• **Available records**:
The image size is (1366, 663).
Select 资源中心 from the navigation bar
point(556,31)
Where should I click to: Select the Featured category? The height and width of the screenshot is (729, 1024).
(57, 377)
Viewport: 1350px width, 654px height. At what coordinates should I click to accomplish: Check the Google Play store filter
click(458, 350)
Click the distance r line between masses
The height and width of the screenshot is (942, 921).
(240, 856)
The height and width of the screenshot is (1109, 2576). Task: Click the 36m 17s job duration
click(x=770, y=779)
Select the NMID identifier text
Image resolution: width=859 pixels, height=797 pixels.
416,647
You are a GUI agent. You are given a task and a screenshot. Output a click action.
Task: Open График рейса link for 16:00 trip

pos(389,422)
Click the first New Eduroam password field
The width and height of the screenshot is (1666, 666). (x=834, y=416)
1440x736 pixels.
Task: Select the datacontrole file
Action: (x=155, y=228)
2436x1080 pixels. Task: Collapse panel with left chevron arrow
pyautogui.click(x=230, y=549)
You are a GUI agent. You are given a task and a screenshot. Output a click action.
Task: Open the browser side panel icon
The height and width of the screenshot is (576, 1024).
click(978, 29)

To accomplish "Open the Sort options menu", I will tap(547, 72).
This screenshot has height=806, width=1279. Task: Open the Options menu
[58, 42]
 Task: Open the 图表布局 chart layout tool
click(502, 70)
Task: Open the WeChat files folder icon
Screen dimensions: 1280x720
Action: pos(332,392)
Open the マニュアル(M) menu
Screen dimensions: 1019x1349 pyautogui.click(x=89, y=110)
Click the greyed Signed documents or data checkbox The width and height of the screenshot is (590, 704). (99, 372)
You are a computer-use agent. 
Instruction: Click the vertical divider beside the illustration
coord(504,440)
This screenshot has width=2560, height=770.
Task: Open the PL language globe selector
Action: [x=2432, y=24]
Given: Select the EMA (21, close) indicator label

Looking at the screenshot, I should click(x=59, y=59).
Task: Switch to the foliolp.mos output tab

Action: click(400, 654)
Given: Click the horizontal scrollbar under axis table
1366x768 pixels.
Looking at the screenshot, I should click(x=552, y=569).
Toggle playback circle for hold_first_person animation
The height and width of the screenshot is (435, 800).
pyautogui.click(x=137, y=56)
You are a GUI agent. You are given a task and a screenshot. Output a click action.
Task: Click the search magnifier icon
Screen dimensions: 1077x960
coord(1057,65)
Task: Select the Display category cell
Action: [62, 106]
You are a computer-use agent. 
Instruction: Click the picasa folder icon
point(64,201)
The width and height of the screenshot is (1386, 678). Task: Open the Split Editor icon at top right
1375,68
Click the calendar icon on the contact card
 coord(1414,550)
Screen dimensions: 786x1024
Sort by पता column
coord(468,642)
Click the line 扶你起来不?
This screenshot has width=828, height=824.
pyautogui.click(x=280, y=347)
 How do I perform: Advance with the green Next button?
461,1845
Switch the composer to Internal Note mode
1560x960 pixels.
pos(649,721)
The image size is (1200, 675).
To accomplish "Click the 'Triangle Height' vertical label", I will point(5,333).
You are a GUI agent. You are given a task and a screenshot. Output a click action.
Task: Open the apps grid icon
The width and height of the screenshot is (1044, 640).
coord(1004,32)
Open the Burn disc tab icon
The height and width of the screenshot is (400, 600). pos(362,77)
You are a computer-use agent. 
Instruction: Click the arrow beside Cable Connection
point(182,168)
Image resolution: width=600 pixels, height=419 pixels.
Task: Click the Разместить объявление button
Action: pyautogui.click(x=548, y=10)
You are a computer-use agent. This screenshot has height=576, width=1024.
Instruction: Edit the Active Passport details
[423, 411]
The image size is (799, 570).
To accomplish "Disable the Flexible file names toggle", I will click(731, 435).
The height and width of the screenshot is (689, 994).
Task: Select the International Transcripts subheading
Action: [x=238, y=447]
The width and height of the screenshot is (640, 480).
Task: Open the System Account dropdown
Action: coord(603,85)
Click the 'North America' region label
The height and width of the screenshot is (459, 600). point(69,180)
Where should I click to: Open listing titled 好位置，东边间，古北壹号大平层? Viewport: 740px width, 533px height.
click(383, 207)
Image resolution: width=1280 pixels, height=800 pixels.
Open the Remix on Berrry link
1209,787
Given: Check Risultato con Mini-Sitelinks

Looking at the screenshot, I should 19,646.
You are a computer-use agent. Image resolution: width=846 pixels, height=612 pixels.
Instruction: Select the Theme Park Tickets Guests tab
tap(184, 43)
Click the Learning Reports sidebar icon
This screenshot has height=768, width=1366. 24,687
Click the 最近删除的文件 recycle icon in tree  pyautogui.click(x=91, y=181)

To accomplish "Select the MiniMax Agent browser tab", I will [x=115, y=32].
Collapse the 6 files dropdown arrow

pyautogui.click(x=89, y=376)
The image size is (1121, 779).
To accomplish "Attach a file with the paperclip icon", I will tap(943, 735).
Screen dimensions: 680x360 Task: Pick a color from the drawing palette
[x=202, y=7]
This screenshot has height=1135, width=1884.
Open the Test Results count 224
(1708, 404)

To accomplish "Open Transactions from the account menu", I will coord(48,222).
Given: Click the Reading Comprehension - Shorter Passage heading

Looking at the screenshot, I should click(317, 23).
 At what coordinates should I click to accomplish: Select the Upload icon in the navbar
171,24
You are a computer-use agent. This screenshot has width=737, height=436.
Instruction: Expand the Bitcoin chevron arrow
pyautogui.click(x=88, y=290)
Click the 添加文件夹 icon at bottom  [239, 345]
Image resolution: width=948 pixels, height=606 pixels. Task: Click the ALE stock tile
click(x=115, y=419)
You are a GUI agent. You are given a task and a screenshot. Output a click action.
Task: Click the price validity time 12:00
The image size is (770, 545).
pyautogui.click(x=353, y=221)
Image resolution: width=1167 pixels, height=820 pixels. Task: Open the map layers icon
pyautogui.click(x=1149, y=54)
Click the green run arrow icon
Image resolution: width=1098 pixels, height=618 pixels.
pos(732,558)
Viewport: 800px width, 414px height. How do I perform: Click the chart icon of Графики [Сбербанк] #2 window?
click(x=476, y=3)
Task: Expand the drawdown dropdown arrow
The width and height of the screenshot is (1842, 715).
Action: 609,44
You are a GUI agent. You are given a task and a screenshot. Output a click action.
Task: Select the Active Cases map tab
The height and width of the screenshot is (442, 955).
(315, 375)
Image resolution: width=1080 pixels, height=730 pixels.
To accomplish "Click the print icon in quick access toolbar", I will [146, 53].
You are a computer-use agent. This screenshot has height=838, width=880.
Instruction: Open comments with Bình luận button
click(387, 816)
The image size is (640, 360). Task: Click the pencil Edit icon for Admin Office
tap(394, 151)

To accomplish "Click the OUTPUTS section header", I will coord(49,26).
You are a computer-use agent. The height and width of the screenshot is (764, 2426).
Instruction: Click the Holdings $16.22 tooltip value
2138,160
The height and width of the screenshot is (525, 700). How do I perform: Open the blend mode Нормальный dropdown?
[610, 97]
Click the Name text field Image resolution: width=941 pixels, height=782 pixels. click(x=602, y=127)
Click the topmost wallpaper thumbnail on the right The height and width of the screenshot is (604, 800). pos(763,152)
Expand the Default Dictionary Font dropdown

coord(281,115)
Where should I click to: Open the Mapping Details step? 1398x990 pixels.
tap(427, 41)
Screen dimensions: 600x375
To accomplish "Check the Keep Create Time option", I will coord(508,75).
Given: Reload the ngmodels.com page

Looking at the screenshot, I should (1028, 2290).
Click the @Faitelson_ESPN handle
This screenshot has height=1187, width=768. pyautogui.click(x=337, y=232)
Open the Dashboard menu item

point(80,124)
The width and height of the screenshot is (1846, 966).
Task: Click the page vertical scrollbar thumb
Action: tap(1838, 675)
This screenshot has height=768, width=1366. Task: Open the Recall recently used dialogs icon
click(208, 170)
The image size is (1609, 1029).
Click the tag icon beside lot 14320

• **Problem requirements**:
All lines from the one with "You are a computer-use agent. The" through the end of the records need to be copied exactly, and no other lines.

• **Solution to this exercise**:
You are a computer-use agent. The height and width of the screenshot is (764, 2426).
Instruction: Click the Holdings $16.22 tooltip value
2138,160
The height and width of the screenshot is (525, 700). How do I perform: Open the blend mode Нормальный dropdown?
[610, 97]
Click the Name text field Image resolution: width=941 pixels, height=782 pixels. click(x=602, y=127)
Click the topmost wallpaper thumbnail on the right The height and width of the screenshot is (604, 800). pos(763,152)
Expand the Default Dictionary Font dropdown

coord(281,115)
Where should I click to: Open the Mapping Details step? 1398x990 pixels.
tap(427, 41)
Screen dimensions: 600x375
To accomplish "Check the Keep Create Time option", I will coord(508,75).
Given: Reload the ngmodels.com page

Looking at the screenshot, I should (1028, 2290).
Click the @Faitelson_ESPN handle
This screenshot has height=1187, width=768. pyautogui.click(x=337, y=232)
Open the Dashboard menu item

point(80,124)
The width and height of the screenshot is (1846, 966).
Task: Click the page vertical scrollbar thumb
Action: tap(1838, 675)
This screenshot has height=768, width=1366. Task: Open the Recall recently used dialogs icon
click(208, 170)
The image size is (1609, 1029).
Click the tag icon beside lot 14320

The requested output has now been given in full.